====== Dataset extract

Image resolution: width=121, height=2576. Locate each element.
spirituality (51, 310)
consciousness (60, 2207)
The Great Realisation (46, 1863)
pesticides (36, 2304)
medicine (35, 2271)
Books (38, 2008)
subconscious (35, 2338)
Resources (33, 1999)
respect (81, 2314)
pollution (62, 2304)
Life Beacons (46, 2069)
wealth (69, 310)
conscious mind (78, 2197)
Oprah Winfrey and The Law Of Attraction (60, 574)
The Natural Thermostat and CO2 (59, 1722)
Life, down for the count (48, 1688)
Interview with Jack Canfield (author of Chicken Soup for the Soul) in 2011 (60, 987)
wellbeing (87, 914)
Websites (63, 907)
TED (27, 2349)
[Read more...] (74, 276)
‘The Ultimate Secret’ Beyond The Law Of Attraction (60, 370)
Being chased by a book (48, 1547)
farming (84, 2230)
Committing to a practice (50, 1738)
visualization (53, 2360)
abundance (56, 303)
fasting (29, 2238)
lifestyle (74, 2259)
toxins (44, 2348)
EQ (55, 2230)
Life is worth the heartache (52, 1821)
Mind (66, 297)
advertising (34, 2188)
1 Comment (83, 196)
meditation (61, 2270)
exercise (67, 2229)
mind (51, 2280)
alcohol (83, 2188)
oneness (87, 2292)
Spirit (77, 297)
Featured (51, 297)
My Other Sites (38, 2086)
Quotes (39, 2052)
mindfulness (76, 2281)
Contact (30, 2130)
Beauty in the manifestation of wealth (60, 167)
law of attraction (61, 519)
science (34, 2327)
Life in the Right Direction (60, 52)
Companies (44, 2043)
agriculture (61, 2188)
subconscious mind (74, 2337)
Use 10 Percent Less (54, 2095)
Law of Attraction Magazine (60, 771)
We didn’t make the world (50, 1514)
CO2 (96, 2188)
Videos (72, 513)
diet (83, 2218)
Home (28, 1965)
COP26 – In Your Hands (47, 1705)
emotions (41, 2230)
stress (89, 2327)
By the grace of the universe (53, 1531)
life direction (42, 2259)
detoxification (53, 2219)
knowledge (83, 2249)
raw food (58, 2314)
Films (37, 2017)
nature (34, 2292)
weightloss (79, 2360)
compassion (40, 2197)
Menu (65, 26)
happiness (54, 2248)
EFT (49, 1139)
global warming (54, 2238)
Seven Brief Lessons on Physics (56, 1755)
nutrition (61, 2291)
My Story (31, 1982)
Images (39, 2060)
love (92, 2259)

============
====== Dataset extract

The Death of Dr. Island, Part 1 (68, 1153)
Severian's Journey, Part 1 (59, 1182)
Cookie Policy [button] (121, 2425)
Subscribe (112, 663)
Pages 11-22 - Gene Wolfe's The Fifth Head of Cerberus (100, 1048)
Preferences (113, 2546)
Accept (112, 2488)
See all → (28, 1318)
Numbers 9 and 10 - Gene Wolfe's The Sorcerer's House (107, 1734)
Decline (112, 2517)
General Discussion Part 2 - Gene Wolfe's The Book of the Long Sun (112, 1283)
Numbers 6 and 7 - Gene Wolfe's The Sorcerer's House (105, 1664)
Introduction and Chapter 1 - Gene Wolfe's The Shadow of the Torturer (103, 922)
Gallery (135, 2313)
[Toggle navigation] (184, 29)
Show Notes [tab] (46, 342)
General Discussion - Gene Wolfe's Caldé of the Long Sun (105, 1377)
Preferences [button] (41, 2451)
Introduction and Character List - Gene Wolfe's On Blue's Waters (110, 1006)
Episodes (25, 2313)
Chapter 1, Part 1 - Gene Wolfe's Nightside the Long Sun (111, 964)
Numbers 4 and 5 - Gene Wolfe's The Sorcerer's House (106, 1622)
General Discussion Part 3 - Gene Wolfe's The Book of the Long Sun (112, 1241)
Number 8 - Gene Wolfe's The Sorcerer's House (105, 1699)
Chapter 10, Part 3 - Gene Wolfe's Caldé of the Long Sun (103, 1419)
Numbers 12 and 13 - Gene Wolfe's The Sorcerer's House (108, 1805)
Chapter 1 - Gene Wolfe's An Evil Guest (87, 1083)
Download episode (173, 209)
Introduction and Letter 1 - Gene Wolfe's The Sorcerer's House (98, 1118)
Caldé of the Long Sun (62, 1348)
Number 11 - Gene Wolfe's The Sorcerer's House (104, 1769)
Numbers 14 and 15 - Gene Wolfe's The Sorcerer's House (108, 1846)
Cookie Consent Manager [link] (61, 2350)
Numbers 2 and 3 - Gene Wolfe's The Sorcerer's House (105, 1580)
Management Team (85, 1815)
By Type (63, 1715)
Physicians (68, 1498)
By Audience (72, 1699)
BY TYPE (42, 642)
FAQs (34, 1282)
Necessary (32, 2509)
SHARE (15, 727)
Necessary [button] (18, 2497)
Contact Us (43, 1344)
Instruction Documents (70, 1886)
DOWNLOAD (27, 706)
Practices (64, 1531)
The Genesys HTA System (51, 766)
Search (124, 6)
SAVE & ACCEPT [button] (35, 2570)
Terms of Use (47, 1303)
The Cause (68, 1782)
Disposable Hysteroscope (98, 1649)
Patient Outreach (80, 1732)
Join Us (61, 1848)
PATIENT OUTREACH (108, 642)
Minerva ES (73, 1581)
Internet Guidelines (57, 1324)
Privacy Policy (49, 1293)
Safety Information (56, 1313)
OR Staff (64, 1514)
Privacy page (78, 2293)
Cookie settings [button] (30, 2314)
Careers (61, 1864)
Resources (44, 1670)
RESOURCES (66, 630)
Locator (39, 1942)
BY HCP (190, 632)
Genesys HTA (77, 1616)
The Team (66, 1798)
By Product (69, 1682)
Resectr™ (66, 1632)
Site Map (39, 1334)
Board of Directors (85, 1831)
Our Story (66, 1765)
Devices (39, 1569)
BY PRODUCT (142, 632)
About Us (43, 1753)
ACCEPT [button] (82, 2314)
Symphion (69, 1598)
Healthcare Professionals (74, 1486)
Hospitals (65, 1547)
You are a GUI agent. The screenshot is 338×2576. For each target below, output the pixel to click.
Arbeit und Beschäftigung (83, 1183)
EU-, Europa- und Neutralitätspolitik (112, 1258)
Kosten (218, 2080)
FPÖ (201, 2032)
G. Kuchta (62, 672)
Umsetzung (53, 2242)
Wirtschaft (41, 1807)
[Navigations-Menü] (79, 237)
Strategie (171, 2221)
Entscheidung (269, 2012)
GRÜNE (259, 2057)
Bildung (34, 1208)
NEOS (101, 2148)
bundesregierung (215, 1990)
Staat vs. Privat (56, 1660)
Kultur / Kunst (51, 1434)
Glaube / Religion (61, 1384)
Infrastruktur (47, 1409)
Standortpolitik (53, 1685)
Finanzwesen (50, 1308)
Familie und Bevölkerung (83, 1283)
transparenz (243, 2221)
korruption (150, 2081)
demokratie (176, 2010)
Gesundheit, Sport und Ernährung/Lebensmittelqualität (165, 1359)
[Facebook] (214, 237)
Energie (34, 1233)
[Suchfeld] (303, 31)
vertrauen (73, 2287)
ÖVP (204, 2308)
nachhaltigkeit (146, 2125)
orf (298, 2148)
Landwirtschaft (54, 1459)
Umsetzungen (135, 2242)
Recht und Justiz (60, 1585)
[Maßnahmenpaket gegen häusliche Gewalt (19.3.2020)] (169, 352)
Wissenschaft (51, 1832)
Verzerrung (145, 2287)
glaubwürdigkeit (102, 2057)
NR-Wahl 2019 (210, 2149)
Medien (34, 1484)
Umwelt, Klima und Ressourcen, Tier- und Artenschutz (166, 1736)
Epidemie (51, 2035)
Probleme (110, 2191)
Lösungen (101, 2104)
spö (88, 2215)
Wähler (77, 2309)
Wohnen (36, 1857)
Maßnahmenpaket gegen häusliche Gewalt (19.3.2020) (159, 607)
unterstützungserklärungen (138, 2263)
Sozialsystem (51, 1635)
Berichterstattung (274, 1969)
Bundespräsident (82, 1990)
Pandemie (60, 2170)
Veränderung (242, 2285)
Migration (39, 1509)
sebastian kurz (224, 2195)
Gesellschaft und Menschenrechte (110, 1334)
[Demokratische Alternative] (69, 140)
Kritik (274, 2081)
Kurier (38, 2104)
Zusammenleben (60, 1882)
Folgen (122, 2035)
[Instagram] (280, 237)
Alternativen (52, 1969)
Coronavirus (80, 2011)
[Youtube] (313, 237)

============

→ **Your goal**
Set down again, word for word, the stretch of records from the line with "advertising (34, 2188)" to the line with "love (92, 2259)", both of those lines included.

→ **Exercise response**
advertising (34, 2188)
1 Comment (83, 196)
meditation (61, 2270)
exercise (67, 2229)
mind (51, 2280)
alcohol (83, 2188)
oneness (87, 2292)
Spirit (77, 297)
Featured (51, 297)
My Other Sites (38, 2086)
Quotes (39, 2052)
mindfulness (76, 2281)
Contact (30, 2130)
Beauty in the manifestation of wealth (60, 167)
law of attraction (61, 519)
science (34, 2327)
Life in the Right Direction (60, 52)
Companies (44, 2043)
agriculture (61, 2188)
subconscious mind (74, 2337)
Use 10 Percent Less (54, 2095)
Law of Attraction Magazine (60, 771)
We didn’t make the world (50, 1514)
CO2 (96, 2188)
Videos (72, 513)
diet (83, 2218)
Home (28, 1965)
COP26 – In Your Hands (47, 1705)
emotions (41, 2230)
stress (89, 2327)
By the grace of the universe (53, 1531)
life direction (42, 2259)
detoxification (53, 2219)
knowledge (83, 2249)
raw food (58, 2314)
Films (37, 2017)
nature (34, 2292)
weightloss (79, 2360)
compassion (40, 2197)
Menu (65, 26)
happiness (54, 2248)
EFT (49, 1139)
global warming (54, 2238)
Seven Brief Lessons on Physics (56, 1755)
nutrition (61, 2291)
My Story (31, 1982)
Images (39, 2060)
love (92, 2259)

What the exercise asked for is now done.